London: J. David, for B.& J. White (and others), 1797.
The Beginning of Sociology
EDEN, Frederic Morton, Sir. The State of the Poor. Or, an History of the Labouring Classes of England, from the Conquest to the presend period; In which are particularly considered, their domestic economy, with respect to Diet, Dress, Fuel, and Hibitation; And the various Plans which, from time to time, have been proposed ,and adopted, for the Relief of the Poor: together with Parochial Reports Relative to the Administration of Work-houses, and Houses of Industry; the State of Friendly Societies; and other Public Institutions; in several Agricultural, Commercial, and Manufacturing, Districts. With a Large Appendix; containing a comparative and chronological table of the prices of labour, of provisions, and of other commodities; an account of the poor of Scotland; and many original documents on subjects of national importance...In Three Volumes. London: J. David, for B.& J. White; G.G. & J. Robinson; T. Payne; R. Faulder; T. Egerton; J. Debrett; and D. Bremmer, 1797.

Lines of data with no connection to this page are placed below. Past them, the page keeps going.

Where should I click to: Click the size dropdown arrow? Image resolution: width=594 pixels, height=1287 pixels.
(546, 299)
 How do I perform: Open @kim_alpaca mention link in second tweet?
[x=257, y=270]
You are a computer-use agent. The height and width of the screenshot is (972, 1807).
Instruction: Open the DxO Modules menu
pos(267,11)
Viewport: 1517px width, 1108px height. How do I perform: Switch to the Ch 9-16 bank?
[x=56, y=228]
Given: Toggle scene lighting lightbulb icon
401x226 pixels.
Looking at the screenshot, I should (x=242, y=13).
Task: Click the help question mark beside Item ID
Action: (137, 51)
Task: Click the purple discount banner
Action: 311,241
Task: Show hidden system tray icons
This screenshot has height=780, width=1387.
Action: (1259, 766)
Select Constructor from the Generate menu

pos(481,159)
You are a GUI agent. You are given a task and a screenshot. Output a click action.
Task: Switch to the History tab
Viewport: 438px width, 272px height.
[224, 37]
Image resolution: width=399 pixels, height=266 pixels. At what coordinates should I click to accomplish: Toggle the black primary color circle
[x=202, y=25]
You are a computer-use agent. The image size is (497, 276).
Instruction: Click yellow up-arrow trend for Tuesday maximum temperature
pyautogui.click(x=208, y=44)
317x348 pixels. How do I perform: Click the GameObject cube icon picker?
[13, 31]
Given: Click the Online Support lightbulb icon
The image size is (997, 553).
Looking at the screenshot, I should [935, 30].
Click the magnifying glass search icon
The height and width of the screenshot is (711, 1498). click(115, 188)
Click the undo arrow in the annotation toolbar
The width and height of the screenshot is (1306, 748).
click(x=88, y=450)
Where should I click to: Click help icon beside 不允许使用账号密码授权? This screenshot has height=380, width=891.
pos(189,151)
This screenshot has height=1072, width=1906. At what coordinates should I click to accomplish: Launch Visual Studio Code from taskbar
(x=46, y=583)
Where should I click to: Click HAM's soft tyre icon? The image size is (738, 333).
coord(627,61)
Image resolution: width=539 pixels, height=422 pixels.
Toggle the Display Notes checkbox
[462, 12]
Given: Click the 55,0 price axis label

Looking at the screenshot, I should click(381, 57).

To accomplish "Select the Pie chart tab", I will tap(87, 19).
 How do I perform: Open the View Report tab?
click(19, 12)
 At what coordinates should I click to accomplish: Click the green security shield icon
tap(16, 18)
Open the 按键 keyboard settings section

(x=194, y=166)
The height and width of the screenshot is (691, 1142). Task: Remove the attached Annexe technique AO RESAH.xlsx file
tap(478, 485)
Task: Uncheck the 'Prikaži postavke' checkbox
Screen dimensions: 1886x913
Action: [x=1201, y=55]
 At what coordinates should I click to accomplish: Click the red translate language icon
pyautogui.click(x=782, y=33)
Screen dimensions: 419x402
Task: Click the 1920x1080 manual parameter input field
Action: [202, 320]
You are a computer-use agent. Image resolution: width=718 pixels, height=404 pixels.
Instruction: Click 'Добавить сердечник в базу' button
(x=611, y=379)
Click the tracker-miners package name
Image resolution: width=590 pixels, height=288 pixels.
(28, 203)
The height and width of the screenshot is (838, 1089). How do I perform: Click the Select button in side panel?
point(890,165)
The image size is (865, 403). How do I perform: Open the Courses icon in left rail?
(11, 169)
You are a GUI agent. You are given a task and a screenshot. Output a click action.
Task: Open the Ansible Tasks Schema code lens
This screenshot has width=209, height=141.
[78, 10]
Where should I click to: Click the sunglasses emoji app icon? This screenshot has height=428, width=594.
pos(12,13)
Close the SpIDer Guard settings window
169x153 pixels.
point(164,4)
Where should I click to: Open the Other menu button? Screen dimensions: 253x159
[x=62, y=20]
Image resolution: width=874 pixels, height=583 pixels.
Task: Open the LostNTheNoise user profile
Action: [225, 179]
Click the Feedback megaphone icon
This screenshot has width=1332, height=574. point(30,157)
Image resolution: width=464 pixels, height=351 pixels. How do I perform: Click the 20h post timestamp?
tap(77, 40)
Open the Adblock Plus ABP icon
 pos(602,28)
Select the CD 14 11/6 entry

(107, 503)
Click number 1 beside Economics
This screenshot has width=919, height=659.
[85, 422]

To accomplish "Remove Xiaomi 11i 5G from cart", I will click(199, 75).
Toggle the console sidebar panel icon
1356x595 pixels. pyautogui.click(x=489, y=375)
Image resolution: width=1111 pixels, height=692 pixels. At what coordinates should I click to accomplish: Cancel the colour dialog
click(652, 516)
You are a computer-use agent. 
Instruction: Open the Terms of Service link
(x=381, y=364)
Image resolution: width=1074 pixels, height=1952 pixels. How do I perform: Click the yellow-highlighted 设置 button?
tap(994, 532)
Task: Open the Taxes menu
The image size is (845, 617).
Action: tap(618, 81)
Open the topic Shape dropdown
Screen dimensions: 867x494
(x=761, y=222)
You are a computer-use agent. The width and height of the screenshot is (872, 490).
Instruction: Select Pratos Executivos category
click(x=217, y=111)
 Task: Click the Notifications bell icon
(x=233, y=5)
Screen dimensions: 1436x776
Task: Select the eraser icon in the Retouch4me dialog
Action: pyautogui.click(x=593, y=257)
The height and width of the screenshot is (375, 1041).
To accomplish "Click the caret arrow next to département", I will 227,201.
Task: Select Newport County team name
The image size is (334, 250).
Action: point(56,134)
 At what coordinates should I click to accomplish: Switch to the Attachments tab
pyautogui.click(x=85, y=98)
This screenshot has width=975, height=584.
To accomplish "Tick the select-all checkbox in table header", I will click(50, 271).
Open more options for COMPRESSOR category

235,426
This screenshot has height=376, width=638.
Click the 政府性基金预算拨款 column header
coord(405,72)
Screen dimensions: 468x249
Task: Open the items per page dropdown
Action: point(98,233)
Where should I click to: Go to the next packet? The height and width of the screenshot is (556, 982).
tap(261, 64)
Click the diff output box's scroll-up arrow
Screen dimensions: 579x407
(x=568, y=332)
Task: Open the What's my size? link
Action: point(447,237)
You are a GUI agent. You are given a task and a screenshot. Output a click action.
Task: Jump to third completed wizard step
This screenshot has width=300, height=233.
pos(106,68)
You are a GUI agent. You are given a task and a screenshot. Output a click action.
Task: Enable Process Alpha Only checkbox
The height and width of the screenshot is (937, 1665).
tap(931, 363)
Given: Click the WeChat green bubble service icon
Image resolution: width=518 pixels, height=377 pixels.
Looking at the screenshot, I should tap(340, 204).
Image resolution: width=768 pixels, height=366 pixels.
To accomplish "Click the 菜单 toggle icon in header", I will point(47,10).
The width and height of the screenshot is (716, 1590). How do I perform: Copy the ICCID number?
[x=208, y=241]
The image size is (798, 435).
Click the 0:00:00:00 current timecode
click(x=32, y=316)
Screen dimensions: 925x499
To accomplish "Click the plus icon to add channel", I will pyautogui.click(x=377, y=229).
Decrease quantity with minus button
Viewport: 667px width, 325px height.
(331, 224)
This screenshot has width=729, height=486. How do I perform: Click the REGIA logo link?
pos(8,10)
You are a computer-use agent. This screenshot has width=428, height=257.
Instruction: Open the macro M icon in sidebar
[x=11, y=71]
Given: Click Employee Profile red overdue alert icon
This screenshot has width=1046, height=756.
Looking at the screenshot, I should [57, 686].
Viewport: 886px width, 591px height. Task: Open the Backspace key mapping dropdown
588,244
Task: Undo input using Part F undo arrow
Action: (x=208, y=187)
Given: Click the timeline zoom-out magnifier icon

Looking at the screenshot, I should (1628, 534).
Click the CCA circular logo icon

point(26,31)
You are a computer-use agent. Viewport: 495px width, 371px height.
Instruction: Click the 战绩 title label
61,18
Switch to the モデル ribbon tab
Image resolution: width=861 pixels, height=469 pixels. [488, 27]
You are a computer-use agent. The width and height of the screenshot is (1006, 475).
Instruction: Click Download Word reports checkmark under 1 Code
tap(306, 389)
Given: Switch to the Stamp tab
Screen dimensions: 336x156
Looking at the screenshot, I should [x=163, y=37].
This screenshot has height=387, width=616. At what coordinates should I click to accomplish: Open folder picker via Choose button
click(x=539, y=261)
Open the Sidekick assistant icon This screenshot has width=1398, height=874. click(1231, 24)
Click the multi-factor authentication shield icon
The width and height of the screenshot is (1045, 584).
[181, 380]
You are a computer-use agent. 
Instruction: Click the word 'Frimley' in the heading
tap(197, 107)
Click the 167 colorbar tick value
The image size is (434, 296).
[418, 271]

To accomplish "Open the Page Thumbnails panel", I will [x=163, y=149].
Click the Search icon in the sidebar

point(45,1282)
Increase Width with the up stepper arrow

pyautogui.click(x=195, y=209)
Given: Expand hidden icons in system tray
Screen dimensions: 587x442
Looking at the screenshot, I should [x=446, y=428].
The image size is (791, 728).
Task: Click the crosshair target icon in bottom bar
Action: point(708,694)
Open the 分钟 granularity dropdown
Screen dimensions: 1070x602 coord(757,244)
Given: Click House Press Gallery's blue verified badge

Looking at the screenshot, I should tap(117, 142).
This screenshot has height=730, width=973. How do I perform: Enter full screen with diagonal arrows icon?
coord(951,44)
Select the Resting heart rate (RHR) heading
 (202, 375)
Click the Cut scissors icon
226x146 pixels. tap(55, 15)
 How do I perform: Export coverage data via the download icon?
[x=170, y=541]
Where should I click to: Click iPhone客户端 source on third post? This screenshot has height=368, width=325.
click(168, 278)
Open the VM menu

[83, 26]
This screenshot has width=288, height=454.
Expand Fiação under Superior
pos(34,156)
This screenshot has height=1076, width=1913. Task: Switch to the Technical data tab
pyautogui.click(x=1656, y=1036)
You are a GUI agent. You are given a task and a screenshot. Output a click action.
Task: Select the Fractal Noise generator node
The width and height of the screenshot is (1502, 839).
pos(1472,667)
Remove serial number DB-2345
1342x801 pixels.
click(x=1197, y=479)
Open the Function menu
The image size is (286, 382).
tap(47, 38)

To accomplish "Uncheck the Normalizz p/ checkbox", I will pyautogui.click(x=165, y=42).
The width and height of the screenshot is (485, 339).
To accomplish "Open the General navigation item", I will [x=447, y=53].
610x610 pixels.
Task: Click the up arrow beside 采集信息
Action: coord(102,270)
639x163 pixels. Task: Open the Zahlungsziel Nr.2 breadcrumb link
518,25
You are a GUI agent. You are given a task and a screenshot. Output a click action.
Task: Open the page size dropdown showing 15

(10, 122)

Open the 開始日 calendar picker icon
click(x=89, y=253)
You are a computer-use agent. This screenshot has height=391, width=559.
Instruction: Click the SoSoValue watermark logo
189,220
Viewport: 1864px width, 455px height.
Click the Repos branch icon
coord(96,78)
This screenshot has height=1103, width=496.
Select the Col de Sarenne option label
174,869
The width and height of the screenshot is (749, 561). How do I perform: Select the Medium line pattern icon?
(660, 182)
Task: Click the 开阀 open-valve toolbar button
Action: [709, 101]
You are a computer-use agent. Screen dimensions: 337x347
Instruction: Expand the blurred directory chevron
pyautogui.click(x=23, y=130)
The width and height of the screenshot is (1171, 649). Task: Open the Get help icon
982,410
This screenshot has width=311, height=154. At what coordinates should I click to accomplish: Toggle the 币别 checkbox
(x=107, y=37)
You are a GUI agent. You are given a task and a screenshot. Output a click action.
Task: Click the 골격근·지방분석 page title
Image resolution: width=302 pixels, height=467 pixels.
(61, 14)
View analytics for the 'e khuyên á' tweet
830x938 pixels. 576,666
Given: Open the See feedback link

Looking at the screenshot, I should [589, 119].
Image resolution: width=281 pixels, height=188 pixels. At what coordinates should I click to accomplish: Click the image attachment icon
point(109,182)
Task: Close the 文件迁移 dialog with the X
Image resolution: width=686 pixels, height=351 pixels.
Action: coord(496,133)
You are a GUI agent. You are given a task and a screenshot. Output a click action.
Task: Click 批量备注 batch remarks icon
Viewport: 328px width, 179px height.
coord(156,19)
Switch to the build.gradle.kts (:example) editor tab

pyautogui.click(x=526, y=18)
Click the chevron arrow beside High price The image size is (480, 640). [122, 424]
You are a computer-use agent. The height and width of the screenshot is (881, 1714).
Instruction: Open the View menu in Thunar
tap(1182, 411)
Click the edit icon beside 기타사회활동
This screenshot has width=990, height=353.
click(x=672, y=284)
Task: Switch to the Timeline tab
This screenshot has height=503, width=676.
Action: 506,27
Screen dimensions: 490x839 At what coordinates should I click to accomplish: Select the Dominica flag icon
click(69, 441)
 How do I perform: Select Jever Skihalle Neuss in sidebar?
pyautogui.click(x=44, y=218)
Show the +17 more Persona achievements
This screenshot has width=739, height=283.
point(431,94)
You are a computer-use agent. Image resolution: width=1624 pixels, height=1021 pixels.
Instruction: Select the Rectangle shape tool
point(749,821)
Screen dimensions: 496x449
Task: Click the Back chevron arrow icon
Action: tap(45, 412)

First edition of Eden's classic work. Three quarto volumes (259 x 206 mm). Bound without the final leaf of Volume III, 'Directions to the Binder', which was usually omitted when the book was first bound.
Superbly rebound to style by Trevor Lloyd in full tree calf, covers ruled in gilt with a metope-and-septaglyph roll. Spines richly gilt with red morocco lettering pieces, volumes numbered on red oval onlays over black morocco labels, inner dentelles ruled in gilt with a Greek-key roll, marbled endpapers. An excellent copy.
Eden, a disciple of Adam Smith, was led to embark on his subject by the high prices brought on by the war in 1794 and 1795, and the harsh effect they had on the living conditions on the poorer classes. "Edens own work, notwithstanding its originality, might now be forgotten if it were not for the invaluable collection of facts attached to it, which can never cease to be of importance. More valuable even than these, however, is the method he adopted of obtaining and systemizing statistically the details of so diffuse a problem; it has proved the basis of sociological investigation ever since" (PMM). In this era, "the outstanding performance was Eden's period. Of particular interest for us in the fact that the author, although he disclaimed any intention beyond what fact-finding implies (he offers some interesting discussions, nevertheless), was fully aware of the importance of his facts, not only for the purpose of legislative and administrative practice but also for economic analysis " (Joseph A. Schumpeter, History of Economic Analysis, p. 275). Karl Marx, in Das Kapital, not forgetting Malthus, described Eden as the only pupil of Adam Smith who achieved anything of significance in the eighteenth century.
Goldsmiths' 17107. Kress B3384. Maxwell & Maxwell, A Legal Bibliography, sect. IV Poor Law, p. 14. Printing and the Mind of Man 249.